Danish Central Bank Cuts Growth Forecast as Europe Hurts EconomyPeter Levring
Denmark’s central bank reduced its economic growth forecast for this year as Scandinavia’s weakest nation struggles to increase exports and private consumption amid a European recession.
Gross domestic product will grow 0.5 percent in 2013, the Copenhagen-based bank said today, lowering its 0.8 percent March forecast.
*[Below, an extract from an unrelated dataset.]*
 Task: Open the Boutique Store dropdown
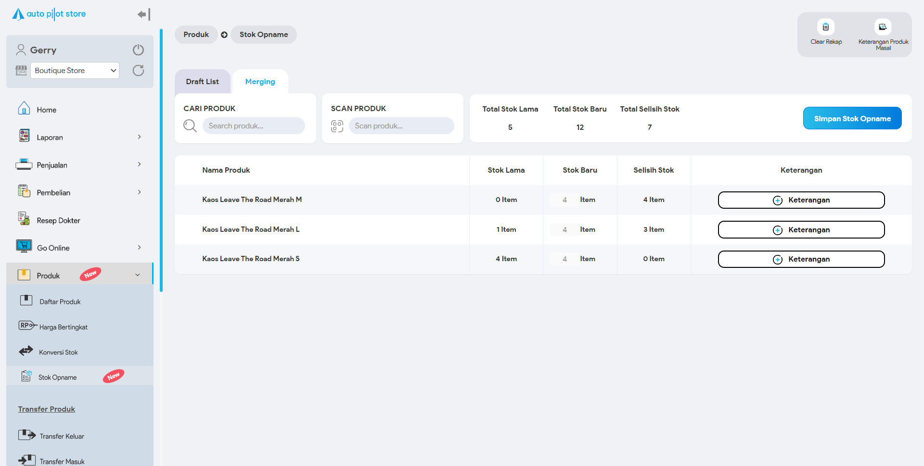tap(75, 71)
The economy will expand 1.7 percent in 2014 and 2015, matching prior estimates, the bank said.
“The economic situation doesn’t warrant easing of fiscal policy, even though the normalization of private-sector demand has been protracted,” Governor Lars Rohde said in a statement. “Instead, focus should be on increasing private and public sector productivity.”
The economy is struggling to emerge from a burst property bubble, which triggered a banking crisis and wiped out more than a dozen lenders since 2008. The $300 billion economy, home to diabetes-drug maker Novo Nordisk A/S, is also suffering from slowing export demand from the 17-nation euro area economy, which is set to contract for a second consecutive year, according to the average estimate of 47 economists surveyed by Bloomberg.
Denmark’s economy returned to growth in the first quarter buoyed by a gain in consumer spending and rising inventories. GDP rose 0.2 percent after contracting a revised 0.9 percent in the last three months of 2012, Statistics Denmark said May 31. The economy shrank 0.5 percent last year.
The government on May 27 cut its growth forecast for this year to 0.5 percent from the 0.7 percent predicted in April. It kept its 1.6 percent growth projection for 2014.
Denmark has a fixed exchange-rate policy and pegs its krone to the euro. The central bank targets a krone rate of 7.46038 against the single currency. The bank in May cut its key lending rate to 0.2 percent from 0.3 percent and kept its deposit rate at minus 0.1 percent.